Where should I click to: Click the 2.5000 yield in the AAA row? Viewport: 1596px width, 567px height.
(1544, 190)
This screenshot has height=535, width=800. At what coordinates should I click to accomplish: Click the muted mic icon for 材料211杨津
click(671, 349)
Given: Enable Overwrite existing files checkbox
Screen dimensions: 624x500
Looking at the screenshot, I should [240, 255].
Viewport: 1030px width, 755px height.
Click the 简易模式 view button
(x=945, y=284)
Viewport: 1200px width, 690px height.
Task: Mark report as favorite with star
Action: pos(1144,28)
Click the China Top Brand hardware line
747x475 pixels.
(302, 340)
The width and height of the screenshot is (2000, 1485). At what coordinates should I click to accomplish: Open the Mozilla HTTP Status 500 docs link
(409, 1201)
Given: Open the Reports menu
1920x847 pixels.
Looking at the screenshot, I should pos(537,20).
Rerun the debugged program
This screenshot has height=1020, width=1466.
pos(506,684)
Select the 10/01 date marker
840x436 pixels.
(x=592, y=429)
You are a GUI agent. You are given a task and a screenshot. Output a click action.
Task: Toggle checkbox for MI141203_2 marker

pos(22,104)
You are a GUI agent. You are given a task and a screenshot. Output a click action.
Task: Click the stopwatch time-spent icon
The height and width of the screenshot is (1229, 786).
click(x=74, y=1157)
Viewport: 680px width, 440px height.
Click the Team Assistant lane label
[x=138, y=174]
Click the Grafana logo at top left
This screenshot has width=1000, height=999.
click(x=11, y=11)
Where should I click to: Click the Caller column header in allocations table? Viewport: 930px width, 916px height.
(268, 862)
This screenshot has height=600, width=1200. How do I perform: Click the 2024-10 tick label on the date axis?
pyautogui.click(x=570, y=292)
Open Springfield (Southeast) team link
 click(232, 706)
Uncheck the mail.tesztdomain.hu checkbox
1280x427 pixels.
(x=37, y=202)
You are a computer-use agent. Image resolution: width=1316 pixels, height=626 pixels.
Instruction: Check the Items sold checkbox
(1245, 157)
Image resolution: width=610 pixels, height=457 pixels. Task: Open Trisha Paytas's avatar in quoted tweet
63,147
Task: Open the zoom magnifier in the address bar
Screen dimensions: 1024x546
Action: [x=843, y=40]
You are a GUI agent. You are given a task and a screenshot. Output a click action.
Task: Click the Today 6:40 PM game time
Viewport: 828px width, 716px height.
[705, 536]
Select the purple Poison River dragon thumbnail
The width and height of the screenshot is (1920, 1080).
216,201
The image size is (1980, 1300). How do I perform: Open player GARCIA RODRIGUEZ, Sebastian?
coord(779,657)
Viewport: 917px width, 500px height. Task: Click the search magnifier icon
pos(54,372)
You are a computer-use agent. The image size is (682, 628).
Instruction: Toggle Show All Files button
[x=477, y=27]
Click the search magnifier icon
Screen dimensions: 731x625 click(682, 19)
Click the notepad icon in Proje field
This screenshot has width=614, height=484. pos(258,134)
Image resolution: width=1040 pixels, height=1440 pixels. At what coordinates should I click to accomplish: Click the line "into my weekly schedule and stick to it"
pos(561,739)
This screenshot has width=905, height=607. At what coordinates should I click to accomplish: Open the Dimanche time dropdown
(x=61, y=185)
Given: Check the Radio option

^^^^

## Work order
Repeat the material above in full. Match it exactly.

## Task solution
Where should I click to: Click the 2.5000 yield in the AAA row? Viewport: 1596px width, 567px height.
(1544, 190)
This screenshot has height=535, width=800. At what coordinates should I click to accomplish: Click the muted mic icon for 材料211杨津
click(671, 349)
Given: Enable Overwrite existing files checkbox
Screen dimensions: 624x500
Looking at the screenshot, I should [240, 255].
Viewport: 1030px width, 755px height.
Click the 简易模式 view button
(x=945, y=284)
Viewport: 1200px width, 690px height.
Task: Mark report as favorite with star
Action: pos(1144,28)
Click the China Top Brand hardware line
747x475 pixels.
(302, 340)
The width and height of the screenshot is (2000, 1485). At what coordinates should I click to accomplish: Open the Mozilla HTTP Status 500 docs link
(409, 1201)
Given: Open the Reports menu
1920x847 pixels.
Looking at the screenshot, I should pos(537,20).
Rerun the debugged program
This screenshot has height=1020, width=1466.
pos(506,684)
Select the 10/01 date marker
840x436 pixels.
(x=592, y=429)
You are a GUI agent. You are given a task and a screenshot. Output a click action.
Task: Toggle checkbox for MI141203_2 marker

pos(22,104)
You are a GUI agent. You are given a task and a screenshot. Output a click action.
Task: Click the stopwatch time-spent icon
The height and width of the screenshot is (1229, 786).
click(x=74, y=1157)
Viewport: 680px width, 440px height.
Click the Team Assistant lane label
[x=138, y=174]
Click the Grafana logo at top left
This screenshot has width=1000, height=999.
click(x=11, y=11)
Where should I click to: Click the Caller column header in allocations table? Viewport: 930px width, 916px height.
(268, 862)
This screenshot has height=600, width=1200. How do I perform: Click the 2024-10 tick label on the date axis?
pyautogui.click(x=570, y=292)
Open Springfield (Southeast) team link
 click(232, 706)
Uncheck the mail.tesztdomain.hu checkbox
1280x427 pixels.
(x=37, y=202)
You are a computer-use agent. Image resolution: width=1316 pixels, height=626 pixels.
Instruction: Check the Items sold checkbox
(1245, 157)
Image resolution: width=610 pixels, height=457 pixels. Task: Open Trisha Paytas's avatar in quoted tweet
63,147
Task: Open the zoom magnifier in the address bar
Screen dimensions: 1024x546
Action: [x=843, y=40]
You are a GUI agent. You are given a task and a screenshot. Output a click action.
Task: Click the Today 6:40 PM game time
Viewport: 828px width, 716px height.
[705, 536]
Select the purple Poison River dragon thumbnail
The width and height of the screenshot is (1920, 1080).
216,201
The image size is (1980, 1300). How do I perform: Open player GARCIA RODRIGUEZ, Sebastian?
coord(779,657)
Viewport: 917px width, 500px height. Task: Click the search magnifier icon
pos(54,372)
You are a computer-use agent. The image size is (682, 628).
Instruction: Toggle Show All Files button
[x=477, y=27]
Click the search magnifier icon
Screen dimensions: 731x625 click(682, 19)
Click the notepad icon in Proje field
This screenshot has width=614, height=484. pos(258,134)
Image resolution: width=1040 pixels, height=1440 pixels. At what coordinates should I click to accomplish: Click the line "into my weekly schedule and stick to it"
pos(561,739)
This screenshot has width=905, height=607. At what coordinates should I click to accomplish: Open the Dimanche time dropdown
(x=61, y=185)
Given: Check the Radio option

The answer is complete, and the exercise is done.